But that may be irrelevant. Because the groups behind the proposed KeyArena renovations know the right people.

As you are likely aware of by now, Oak View Group and Anschutz Entertainment Group each submitted proposals to overhaul KeyArena on Wednesday. OVG projected a $564 million, privately financed remodel, whereas AEG pitched a $520 million plan that would likely call for some public bonding.

Both businesses produced exquisite renderings that reflected their reputation for building world class arenas. But it wasn’t the “what” that jumped out Wednesday so much as the “who.”

OVG, for instance, announced that it had signed a concessionaire agreement with Delaware North, owned by Jeremy Jacobs, chairman of the NHL’s board of governors. It is also partnering with concert promotion behemoth LiveNation, and is exploring the idea of landing Pearl Jam as an “extended resident.” In terms of trying to sell a plan to the city, that team might as well be The Avengers.

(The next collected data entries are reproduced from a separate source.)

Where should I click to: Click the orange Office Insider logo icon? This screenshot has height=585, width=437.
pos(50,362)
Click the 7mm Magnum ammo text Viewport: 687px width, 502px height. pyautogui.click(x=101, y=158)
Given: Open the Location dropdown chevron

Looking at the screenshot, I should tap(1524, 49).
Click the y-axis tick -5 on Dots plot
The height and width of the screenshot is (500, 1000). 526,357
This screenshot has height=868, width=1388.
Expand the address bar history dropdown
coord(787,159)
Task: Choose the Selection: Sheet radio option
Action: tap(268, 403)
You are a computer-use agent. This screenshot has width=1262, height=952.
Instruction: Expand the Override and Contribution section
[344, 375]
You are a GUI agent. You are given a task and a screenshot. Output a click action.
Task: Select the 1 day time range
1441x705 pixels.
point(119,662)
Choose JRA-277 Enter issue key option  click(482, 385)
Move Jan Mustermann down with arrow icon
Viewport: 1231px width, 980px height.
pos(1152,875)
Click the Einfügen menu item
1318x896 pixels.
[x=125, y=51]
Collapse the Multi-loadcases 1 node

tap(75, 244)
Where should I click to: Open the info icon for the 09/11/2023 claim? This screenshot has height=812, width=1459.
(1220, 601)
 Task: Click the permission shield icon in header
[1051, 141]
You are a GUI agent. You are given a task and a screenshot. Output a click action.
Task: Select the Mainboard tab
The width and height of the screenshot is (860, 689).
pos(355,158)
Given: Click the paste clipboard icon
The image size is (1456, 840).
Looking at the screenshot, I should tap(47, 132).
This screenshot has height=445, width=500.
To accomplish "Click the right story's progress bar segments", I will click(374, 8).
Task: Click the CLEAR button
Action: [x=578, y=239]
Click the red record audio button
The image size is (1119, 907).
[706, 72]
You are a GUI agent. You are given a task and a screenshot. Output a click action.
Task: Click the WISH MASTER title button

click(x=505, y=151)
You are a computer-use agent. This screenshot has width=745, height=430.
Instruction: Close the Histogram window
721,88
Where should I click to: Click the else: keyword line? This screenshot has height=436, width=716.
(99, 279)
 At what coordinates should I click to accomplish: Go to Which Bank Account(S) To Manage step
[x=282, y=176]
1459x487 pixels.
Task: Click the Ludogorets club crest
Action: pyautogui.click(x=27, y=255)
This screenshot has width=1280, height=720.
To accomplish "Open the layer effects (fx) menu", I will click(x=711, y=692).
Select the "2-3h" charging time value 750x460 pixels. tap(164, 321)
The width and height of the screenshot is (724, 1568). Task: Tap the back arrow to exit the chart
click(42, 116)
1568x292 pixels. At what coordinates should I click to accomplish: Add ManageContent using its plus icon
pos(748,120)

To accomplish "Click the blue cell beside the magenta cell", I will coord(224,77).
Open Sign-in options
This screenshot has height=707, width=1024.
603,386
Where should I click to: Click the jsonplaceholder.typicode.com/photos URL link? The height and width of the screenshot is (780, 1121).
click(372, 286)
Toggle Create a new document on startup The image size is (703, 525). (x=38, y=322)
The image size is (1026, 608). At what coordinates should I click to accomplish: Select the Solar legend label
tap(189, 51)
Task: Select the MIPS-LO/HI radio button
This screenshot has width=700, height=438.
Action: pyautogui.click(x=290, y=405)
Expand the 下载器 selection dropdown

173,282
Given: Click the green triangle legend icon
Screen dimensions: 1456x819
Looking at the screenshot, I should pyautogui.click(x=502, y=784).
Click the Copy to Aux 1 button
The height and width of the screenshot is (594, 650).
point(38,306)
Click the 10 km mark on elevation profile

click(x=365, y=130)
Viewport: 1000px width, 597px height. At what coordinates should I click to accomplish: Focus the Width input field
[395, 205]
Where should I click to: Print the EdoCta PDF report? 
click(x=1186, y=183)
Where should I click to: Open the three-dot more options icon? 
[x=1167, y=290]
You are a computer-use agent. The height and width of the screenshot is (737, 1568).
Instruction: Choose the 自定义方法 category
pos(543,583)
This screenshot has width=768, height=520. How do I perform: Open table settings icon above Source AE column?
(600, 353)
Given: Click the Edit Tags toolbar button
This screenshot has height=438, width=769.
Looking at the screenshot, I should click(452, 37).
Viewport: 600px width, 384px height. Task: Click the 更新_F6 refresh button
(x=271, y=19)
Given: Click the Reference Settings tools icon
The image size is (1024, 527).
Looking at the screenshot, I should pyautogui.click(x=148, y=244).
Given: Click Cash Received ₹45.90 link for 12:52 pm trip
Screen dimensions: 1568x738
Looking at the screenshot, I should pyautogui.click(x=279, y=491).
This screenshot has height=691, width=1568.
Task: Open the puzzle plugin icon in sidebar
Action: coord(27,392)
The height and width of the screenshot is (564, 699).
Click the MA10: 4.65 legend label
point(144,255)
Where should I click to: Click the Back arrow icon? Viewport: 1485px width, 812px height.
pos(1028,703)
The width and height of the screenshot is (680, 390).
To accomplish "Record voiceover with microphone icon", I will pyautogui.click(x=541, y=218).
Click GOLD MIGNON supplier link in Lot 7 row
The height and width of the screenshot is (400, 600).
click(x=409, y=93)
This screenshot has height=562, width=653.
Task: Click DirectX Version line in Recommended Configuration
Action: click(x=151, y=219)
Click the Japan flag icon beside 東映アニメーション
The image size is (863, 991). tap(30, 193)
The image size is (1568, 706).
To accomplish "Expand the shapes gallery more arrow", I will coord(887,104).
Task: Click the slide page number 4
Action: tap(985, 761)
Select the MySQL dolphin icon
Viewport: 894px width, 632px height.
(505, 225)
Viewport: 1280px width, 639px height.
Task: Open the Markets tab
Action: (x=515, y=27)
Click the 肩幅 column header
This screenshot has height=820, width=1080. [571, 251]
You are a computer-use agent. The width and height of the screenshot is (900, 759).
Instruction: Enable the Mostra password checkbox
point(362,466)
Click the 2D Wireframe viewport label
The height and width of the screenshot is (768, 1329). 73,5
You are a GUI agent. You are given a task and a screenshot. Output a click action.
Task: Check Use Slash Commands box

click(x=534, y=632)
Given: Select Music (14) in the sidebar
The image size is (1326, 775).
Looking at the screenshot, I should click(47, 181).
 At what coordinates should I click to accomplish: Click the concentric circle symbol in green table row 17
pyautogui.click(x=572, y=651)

AEG, meanwhile, announced a partnership with Hudson Pacific, which is owned by Victor Coleman. Coleman, if you remember, twice sought to be an NHL owner at the Sodo Arena Chris Hansen envisions. In terms of roster depth, AEG’s whales might not be as sexy as OVG’s. But as far securing a team goes — both groups seem to be ahead of Hansen’s.

OVG in particular.

At this point, it appears Seattle is exponentially more likely to land an NHL franchise before it gets one from the NBA. The most basic reason being that the NHL has 31 teams and needs one more for an even number. NBA commissioner Adam Silver has also said multiple times that he has no immediate plans for expansion. And while it’s possible his on-the-record answers differ from his off-the-record plans, ask yourself — would NBA owners really want to split money on their nine-year, $24 billion TV deal with two other organizations?

No, for the moment, slap shots look as though they would get here before jump shots. And given that OVG CEO Tim Leiweke served on the NHL’s board of governors (not to mention the NBA’s) he has a more direct line to the league.

Remember, it’s about relationships.

Hansen has been admirably — even inspirationally — earnest in his quest to bring the Sonics back to Seattle. But you have to wonder if his clear NBA-first mentality irked NHL commissioner Gary Bettman.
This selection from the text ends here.